Madison, OH. Township Asks Wal-Mart to Contribute for Infrastructure
Trustees ask Wal-Mart to chip in for waterlines [News-Herald (Calif.)]
Madison Township trustees want Wal-Mart to help pay for a waterline project that would cost affected Meadow Wood Drive residents about $15,000 each.
Trustees Jeff Quirk, Pete Wayman and Bill Brotzman agreed unanimously to ask the retail chain to help the Meadow Wood Homeowners Association.
The association said Wal-Mart started a sewer line that wound up with homeowners switching from well water to county water.
“This change, we believe, led to one of the wells on Meadow Wood Drive testing positive for E. coli,” association President Doug Stauffer said in a written statement to trustees.
“It was after the well tested positive for E. coli that we felt forced to seek a way to protect the health of our families, as well as the value of our homes. We believe that Wal-Mart didn’t really recognize the impact to watershed that development of the Madison site caused and hasn’t adequately protected its neighbors.”
The association said it would like to see trustees “requiring Wal-Mart to in some way offset the damages.”

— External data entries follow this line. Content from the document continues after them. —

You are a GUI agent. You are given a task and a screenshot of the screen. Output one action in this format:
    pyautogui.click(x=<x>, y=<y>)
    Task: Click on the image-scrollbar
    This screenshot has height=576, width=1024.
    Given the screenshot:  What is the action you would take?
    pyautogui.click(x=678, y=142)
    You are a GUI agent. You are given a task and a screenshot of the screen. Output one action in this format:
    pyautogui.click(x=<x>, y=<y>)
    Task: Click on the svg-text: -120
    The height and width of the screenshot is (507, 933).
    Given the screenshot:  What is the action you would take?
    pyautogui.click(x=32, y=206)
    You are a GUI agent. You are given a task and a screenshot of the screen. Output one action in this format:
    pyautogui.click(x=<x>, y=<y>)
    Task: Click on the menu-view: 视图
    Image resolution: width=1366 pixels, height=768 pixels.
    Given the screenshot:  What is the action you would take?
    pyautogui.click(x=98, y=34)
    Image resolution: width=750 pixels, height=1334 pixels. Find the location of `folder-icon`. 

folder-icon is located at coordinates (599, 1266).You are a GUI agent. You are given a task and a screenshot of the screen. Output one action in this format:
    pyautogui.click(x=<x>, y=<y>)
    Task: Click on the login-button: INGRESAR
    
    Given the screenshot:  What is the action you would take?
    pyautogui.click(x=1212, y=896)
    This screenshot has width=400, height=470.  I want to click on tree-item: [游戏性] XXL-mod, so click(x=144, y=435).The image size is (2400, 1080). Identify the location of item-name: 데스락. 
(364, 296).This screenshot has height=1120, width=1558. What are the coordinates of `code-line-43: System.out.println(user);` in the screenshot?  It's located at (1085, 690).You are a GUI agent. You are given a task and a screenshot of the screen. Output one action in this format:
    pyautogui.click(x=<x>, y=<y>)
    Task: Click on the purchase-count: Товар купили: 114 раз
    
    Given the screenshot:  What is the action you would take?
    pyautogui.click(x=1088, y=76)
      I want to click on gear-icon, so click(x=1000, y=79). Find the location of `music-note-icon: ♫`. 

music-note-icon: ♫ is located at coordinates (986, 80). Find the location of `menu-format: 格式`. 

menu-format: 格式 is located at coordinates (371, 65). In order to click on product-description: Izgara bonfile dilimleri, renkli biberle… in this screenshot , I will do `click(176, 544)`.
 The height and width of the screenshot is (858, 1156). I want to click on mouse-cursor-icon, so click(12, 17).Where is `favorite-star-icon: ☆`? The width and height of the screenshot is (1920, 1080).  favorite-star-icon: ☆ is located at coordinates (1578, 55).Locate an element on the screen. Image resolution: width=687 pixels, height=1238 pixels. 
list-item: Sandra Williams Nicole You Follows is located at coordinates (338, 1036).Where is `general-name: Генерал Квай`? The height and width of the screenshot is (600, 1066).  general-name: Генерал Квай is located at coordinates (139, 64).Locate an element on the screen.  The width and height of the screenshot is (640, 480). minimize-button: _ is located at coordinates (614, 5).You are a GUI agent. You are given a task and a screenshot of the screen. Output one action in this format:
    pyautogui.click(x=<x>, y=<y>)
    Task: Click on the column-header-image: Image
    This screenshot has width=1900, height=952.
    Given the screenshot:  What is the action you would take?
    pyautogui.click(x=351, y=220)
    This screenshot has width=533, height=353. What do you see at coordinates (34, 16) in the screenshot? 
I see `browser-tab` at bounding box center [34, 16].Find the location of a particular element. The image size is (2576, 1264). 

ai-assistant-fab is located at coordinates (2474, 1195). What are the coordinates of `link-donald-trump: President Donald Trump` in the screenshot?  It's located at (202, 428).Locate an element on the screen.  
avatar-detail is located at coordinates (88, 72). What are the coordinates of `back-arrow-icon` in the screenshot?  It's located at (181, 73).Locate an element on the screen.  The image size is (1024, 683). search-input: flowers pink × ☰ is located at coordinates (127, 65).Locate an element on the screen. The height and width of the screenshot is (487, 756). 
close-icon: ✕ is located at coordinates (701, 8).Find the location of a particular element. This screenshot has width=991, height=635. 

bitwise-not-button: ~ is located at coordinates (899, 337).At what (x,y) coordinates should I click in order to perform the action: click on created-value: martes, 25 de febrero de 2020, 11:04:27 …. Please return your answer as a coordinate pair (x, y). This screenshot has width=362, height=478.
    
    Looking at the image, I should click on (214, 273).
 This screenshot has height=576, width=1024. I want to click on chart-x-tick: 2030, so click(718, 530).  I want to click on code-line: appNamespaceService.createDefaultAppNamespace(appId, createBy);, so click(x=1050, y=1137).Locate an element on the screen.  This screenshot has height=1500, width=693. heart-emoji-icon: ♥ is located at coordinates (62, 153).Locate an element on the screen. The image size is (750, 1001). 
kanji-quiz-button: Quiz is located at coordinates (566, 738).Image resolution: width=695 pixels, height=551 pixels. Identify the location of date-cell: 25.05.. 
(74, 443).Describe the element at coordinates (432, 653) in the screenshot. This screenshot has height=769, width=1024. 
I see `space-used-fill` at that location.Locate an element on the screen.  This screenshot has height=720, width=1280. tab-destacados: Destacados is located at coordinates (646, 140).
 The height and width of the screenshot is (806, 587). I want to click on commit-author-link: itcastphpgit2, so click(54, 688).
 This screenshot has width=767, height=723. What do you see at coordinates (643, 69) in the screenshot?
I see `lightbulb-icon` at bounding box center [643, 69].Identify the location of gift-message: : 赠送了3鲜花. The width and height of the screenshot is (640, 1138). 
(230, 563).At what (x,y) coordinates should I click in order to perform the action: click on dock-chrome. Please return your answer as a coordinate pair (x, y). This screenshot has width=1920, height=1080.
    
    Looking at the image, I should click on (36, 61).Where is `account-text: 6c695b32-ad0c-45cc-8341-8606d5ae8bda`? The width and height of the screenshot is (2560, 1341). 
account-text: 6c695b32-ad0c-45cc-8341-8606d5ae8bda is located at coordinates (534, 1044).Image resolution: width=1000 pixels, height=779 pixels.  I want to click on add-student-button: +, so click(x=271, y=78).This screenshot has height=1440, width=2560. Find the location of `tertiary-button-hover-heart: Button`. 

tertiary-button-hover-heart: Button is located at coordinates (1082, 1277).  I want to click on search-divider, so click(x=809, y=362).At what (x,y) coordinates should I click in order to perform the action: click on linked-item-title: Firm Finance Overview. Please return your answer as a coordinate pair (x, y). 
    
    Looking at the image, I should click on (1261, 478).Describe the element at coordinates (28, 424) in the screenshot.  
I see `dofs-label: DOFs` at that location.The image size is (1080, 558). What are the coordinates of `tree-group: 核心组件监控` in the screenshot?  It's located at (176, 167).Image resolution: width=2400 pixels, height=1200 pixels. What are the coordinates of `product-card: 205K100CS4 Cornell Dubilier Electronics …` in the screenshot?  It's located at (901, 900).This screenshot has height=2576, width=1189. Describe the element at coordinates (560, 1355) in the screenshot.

In their statement, trustees said they wrote to Ron Mosby Sr., the Ohio senior manager of public affairs for Wal-Mart:
“It is believed that the construction of your Madison Township store located due south of their homes has led to their problems.
“We are asking that you participate in the costs of the waterline project. The Meadow Wood Drive residents did not have these problems prior to your store being built and we feel they should not have to bear the project costs themselves.
“We also request that drainage problems also be addressed to lessen the impact of changes in the watershed. This water table change has caused flooding and drainage problems that did not exist before.”
Trustees, the Homeowners Association and nearby Madison Country Club said water-switching problems were compounded by the historic July 2006 flood that hit Lake County.
“The greens superintendent of Madison Country, Terry Hambleton, and we are convinced that the water table north of Wal-Mart has been dramatically changed,” the association wrote.
The association said the “unexpected situation” is costing 13 homeowners a total of $195,000, or $15,000 per household.
“New streams have appeared after just a moderate rainfall where no water flowed before,” the association wrote.
Two homes on Meadow Wood at Green Road are not affected, as they are connected to a waterline on Green Road.
Mosby said Wednesday he had not seen the letter from township trustees.
“I can’t really comment yet,” Mosby said.
Copies of the letter also were sent to other Wal-Mart officials.